Given data.
□ □ □ □ □ □ □

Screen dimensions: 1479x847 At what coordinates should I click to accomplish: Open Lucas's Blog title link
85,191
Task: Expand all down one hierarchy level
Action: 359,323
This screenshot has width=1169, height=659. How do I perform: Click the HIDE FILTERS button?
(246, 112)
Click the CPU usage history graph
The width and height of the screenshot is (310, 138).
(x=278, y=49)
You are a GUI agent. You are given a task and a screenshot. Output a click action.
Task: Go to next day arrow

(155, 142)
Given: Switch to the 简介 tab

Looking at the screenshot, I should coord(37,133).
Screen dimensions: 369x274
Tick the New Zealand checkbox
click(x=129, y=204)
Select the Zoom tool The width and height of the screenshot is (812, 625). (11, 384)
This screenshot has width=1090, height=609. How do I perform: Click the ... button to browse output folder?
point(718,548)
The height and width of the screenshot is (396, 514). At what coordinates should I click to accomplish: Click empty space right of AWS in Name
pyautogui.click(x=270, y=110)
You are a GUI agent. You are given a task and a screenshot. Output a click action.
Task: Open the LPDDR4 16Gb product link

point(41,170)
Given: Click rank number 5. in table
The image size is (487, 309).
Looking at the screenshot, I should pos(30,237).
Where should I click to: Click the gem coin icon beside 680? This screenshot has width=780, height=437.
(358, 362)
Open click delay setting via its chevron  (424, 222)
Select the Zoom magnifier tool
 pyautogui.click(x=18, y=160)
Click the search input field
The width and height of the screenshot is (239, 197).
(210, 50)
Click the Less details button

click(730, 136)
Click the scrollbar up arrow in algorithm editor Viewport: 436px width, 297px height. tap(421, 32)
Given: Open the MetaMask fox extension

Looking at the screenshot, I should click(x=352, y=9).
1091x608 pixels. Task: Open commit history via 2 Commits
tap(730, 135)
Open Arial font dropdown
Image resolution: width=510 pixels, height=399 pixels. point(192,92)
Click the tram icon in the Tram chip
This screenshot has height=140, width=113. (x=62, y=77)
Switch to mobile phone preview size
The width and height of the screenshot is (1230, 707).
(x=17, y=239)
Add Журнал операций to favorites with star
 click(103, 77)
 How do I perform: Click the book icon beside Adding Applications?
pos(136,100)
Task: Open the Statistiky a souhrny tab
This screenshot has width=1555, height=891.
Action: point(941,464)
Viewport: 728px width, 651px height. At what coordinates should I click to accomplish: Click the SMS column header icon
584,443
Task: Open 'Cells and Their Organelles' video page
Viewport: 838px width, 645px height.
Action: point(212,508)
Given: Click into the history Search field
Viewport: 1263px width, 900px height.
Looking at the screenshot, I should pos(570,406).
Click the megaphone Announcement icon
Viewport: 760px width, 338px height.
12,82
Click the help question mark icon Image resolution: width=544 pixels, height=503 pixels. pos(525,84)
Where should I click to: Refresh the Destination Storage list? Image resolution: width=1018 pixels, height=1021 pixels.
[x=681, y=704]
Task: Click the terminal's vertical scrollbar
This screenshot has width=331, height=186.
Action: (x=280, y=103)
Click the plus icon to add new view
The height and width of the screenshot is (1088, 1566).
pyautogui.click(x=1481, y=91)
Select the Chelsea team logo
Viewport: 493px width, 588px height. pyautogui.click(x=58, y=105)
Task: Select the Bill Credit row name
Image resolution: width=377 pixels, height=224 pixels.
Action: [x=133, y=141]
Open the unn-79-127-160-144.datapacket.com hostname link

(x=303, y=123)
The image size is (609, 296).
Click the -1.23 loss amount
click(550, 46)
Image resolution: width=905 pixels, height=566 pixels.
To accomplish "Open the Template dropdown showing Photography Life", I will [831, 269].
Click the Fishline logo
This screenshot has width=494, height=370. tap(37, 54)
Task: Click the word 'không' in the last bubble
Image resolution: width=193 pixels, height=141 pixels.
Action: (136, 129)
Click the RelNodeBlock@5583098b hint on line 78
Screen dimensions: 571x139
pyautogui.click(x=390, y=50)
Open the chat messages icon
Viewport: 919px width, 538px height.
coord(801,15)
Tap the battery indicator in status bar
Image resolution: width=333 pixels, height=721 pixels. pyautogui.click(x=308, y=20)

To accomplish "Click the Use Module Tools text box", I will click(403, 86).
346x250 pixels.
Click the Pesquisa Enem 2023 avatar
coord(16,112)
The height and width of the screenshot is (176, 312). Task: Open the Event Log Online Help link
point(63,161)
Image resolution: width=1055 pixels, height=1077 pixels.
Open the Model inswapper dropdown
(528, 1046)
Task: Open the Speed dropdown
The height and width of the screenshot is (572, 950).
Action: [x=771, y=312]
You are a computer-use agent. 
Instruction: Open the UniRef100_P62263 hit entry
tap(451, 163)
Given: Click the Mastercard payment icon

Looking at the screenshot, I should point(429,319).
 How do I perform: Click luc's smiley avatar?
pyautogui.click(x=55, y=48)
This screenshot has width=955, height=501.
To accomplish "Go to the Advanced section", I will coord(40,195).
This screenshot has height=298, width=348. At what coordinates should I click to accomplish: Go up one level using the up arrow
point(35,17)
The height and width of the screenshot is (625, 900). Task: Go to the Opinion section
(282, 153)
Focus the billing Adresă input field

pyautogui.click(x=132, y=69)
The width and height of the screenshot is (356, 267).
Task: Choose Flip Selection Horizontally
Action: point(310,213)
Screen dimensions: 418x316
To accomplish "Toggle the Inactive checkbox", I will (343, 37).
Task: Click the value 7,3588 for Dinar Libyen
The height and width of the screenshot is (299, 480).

□ □ □ □ □ □ □

Reproduce all of the material above word for word, without changing anything.

Screen dimensions: 1479x847 At what coordinates should I click to accomplish: Open Lucas's Blog title link
85,191
Task: Expand all down one hierarchy level
Action: 359,323
This screenshot has width=1169, height=659. How do I perform: Click the HIDE FILTERS button?
(246, 112)
Click the CPU usage history graph
The width and height of the screenshot is (310, 138).
(x=278, y=49)
You are a GUI agent. You are given a task and a screenshot. Output a click action.
Task: Go to next day arrow

(155, 142)
Given: Switch to the 简介 tab

Looking at the screenshot, I should coord(37,133).
Screen dimensions: 369x274
Tick the New Zealand checkbox
click(x=129, y=204)
Select the Zoom tool The width and height of the screenshot is (812, 625). (11, 384)
This screenshot has width=1090, height=609. How do I perform: Click the ... button to browse output folder?
point(718,548)
The height and width of the screenshot is (396, 514). At what coordinates should I click to accomplish: Click empty space right of AWS in Name
pyautogui.click(x=270, y=110)
You are a GUI agent. You are given a task and a screenshot. Output a click action.
Task: Open the LPDDR4 16Gb product link

point(41,170)
Given: Click rank number 5. in table
The image size is (487, 309).
Looking at the screenshot, I should pos(30,237).
Where should I click to: Click the gem coin icon beside 680? This screenshot has width=780, height=437.
(358, 362)
Open click delay setting via its chevron  (424, 222)
Select the Zoom magnifier tool
 pyautogui.click(x=18, y=160)
Click the search input field
The width and height of the screenshot is (239, 197).
(210, 50)
Click the Less details button

click(730, 136)
Click the scrollbar up arrow in algorithm editor Viewport: 436px width, 297px height. tap(421, 32)
Given: Open the MetaMask fox extension

Looking at the screenshot, I should click(x=352, y=9).
1091x608 pixels. Task: Open commit history via 2 Commits
tap(730, 135)
Open Arial font dropdown
Image resolution: width=510 pixels, height=399 pixels. point(192,92)
Click the tram icon in the Tram chip
This screenshot has height=140, width=113. (x=62, y=77)
Switch to mobile phone preview size
The width and height of the screenshot is (1230, 707).
(x=17, y=239)
Add Журнал операций to favorites with star
 click(103, 77)
 How do I perform: Click the book icon beside Adding Applications?
pos(136,100)
Task: Open the Statistiky a souhrny tab
This screenshot has width=1555, height=891.
Action: point(941,464)
Viewport: 728px width, 651px height. At what coordinates should I click to accomplish: Click the SMS column header icon
584,443
Task: Open 'Cells and Their Organelles' video page
Viewport: 838px width, 645px height.
Action: point(212,508)
Given: Click into the history Search field
Viewport: 1263px width, 900px height.
Looking at the screenshot, I should pos(570,406).
Click the megaphone Announcement icon
Viewport: 760px width, 338px height.
12,82
Click the help question mark icon Image resolution: width=544 pixels, height=503 pixels. pos(525,84)
Where should I click to: Refresh the Destination Storage list? Image resolution: width=1018 pixels, height=1021 pixels.
[x=681, y=704]
Task: Click the terminal's vertical scrollbar
This screenshot has width=331, height=186.
Action: (x=280, y=103)
Click the plus icon to add new view
The height and width of the screenshot is (1088, 1566).
pyautogui.click(x=1481, y=91)
Select the Chelsea team logo
Viewport: 493px width, 588px height. pyautogui.click(x=58, y=105)
Task: Select the Bill Credit row name
Image resolution: width=377 pixels, height=224 pixels.
Action: [x=133, y=141]
Open the unn-79-127-160-144.datapacket.com hostname link

(x=303, y=123)
The image size is (609, 296).
Click the -1.23 loss amount
click(550, 46)
Image resolution: width=905 pixels, height=566 pixels.
To accomplish "Open the Template dropdown showing Photography Life", I will [831, 269].
Click the Fishline logo
This screenshot has width=494, height=370. tap(37, 54)
Task: Click the word 'không' in the last bubble
Image resolution: width=193 pixels, height=141 pixels.
Action: (136, 129)
Click the RelNodeBlock@5583098b hint on line 78
Screen dimensions: 571x139
pyautogui.click(x=390, y=50)
Open the chat messages icon
Viewport: 919px width, 538px height.
coord(801,15)
Tap the battery indicator in status bar
Image resolution: width=333 pixels, height=721 pixels. pyautogui.click(x=308, y=20)

To accomplish "Click the Use Module Tools text box", I will click(403, 86).
346x250 pixels.
Click the Pesquisa Enem 2023 avatar
coord(16,112)
The height and width of the screenshot is (176, 312). Task: Open the Event Log Online Help link
point(63,161)
Image resolution: width=1055 pixels, height=1077 pixels.
Open the Model inswapper dropdown
(528, 1046)
Task: Open the Speed dropdown
The height and width of the screenshot is (572, 950).
Action: [x=771, y=312]
You are a computer-use agent. 
Instruction: Open the UniRef100_P62263 hit entry
tap(451, 163)
Given: Click the Mastercard payment icon

Looking at the screenshot, I should point(429,319).
 How do I perform: Click luc's smiley avatar?
pyautogui.click(x=55, y=48)
This screenshot has width=955, height=501.
To accomplish "Go to the Advanced section", I will coord(40,195).
This screenshot has height=298, width=348. At what coordinates should I click to accomplish: Go up one level using the up arrow
point(35,17)
The height and width of the screenshot is (625, 900). Task: Go to the Opinion section
(282, 153)
Focus the billing Adresă input field

pyautogui.click(x=132, y=69)
The width and height of the screenshot is (356, 267).
Task: Choose Flip Selection Horizontally
Action: point(310,213)
Screen dimensions: 418x316
To accomplish "Toggle the Inactive checkbox", I will (343, 37).
Task: Click the value 7,3588 for Dinar Libyen
The height and width of the screenshot is (299, 480).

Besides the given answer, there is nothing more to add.